In December 2015, the Bank of England joined the Islamic Financial Services Board (IFSB), a key body that sets standards for Islamic financial institutions. The UK was not the first country in the EU that decided to become an associate member of the IFSB. Banque centrale du Luxembourg did it five years earlier. These moves may seem unusual for European institutions, but they are part of a bigger strategy that the UK and Luxemburg have been implementing for nearly 40 years, namely adopting Islamic instruments and reaping benefits from diversifying their financial sectors.
Luxemburg was the first country in Europe to open its market to so-called unconventional finance. In 1978, it enabled the establishment of the Islamic Banking System, the first Islamic financial institution in a non-Muslim country. The UK followed suit. In the 1980s, the London Metal Exchange started offering Sharia-compliant overnight deposit facilities. Now Luxemburg and the City of London are leading Islamic finance hubs in the Western world. In 2014, the value of assets managed by Luxemburg and the UK amounted to 5 billion euros and 19 billion dollars respectively (KPMG and UK government data).
But how is conventional finance different from its Islamic counterpart? Islamic finance is quite unique in that it is based on three main principles that derive from Sharia law, namely the prohibition of interest (Ar. riba), elimination of risk, deception, delusion and excessive uncertainty, and “profit and risk sharing.” This means that although in general Islamic instruments are used for the same purposes as the conventional ones, they cannot be based on debt and are structured in a different way than their traditional counterparts. All financial services must be based on and support real economic activity upon which profit is calculated. It cannot be determined as a lump sum paid after completing the transaction, but as a percentage of the generated profits or mark-up.
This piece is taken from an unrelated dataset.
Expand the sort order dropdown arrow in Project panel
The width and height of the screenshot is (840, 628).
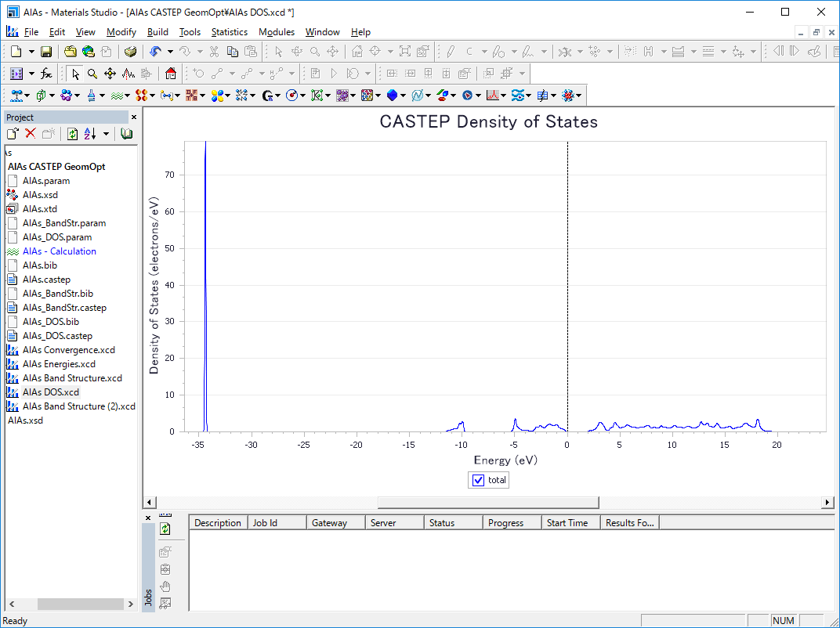106,134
Given the specific characteristic of Islamic finance, some may wonder why exactly the UK and Luxemburg decided to implement products so different from those used around the world, including Muslim countries. Back in the 1970s and 1980s, these two European states saw a chance to earn a profit on supplying instruments that the Arab world (mainly the Gulf countries) was interested in and started offering liquidity and asset management instruments to Islamic institutions. They also realized that, by widening the range of financial products offered, they would become more attractive to current and potential customers. In short, being able to use Islamic financial services, investors from Muslim countries were more willing to not only put money in this sector but also invest in other segments of the economy, as transactions could be financed with Sharia-compliant instruments.
Islamic finance has also become attractive to conventional entities. Watching the development of Islamic finance in Muslim countries (mainly those in the Gulf region as well as Malaysia), investors in the UK and Luxemburg have recognized the benefits of using Islamic financial services as yet another source of funding for investment projects, especially big ones. In June 2014, the UK became the first non-Islamic country to issue a sovereign sukuk. Luxemburg followed suit in the autumn of 2014, becoming the first eurozone country to do so. Unconventional instruments, mainly sukuk, have become a popular mode of financing infrastructure development in the UK. The Olympic Village, the Shard, Battersea Power Station regeneration, London Gateway—all these projects were financed with use of unconventional services.
A growing number of conventional entities perceive Sharia-compliant instruments as an attractive tool for diversifying their investment portfolio. An estimated 50 to 60 percent of sukuk issuances (corporate and sovereign) are subscribed by conventional institutions. The profit rate of sovereign sukuk issued by the UK was set at 2.036 percent, in line with the yield on bonds of similar maturity. This proves that, despite their different characteristics, Islamic instruments are priced and treated similarly to conventional bonds.
Others to join the fray
Although Islamic finance has been developing for 40 years, the sector is still growing. In 2014, the global value of Sharia-compliant assets grew by 12 percent to $2 trillion. Islamic financial instruments, including those dedicated to retail customers, are offered by 20 banks in the UK, five of which are fully Sharia-compliant. In November 2015, the value of assets in Islamic funds in that country amounted to $600 million, and 57 sukuk were listed on the London Stock Exchange (TheCityUK, 2015). In Luxemburg, there were 111 Sharia-compliant funds (the country was the third-largest Islamic Fund Center in the world), and 16 sukuk were listed on the Luxembourg Stock Exchange (EY, 2015).
These numbers have impressed other European countries. France, Germany Italy, Ireland and Russia are all embracing Islamic finance. Although their paths to Islamic financial instruments are different, they are all aware that, in order to make their economies more competitive and attractive to investors, they need to adopt innovative solutions, which sometimes seems to be completely at variance with the conventional system and its principles.